Tacacs+ Authenticating the Enable Password

dhackenberg · ‎12-09-2013

I have the following configuration on my switch and it works correctly:

aaa group server tacacs+ tacacs_serv

server 192.168.70.20

aaa authentication login tac_auth group tacacs_serv local

line vty 0 15

login authentication tac_auth

transport input ssh

The configuration above works correctly, my username/pwd are authenticated via Tacacs+ and the "enable" password is confirmed via the local database on the switch.

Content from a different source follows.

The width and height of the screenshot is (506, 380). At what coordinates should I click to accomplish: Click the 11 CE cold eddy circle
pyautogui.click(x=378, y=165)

When I make the following changes attempeing to have Tacacs validate the username/pwd as well as the "enable" password I cannot log into the switch at all.

aaa group server tacacs+ tacacs_serv

server 192.168.70.20

aaa authentication login default group tacacs_serv local

aaa authentication enable default group tacacs_serv enable

line vty 0 15

login authentication default

transport input ssh

The switch is running 12.2(44)SE6. The username/pwd are in the local database of the Linux server. The Enable password is configured in two places within the tac_plus.conf file:

host = 192.168.70.15 {

prompt = "Enter your Username and Password. Username: "

enable = cleartext "password"

}

AND

user = $enab15$ {

login = cleartext "password"

Any help would be appreciated.

Thanks

svashish · ‎12-09-2013

Dear David ,

Please post debug aaa authentication

frm the configuration you have posted it seems your switch side configuration is correct and there could be something missing on the tacacs server side .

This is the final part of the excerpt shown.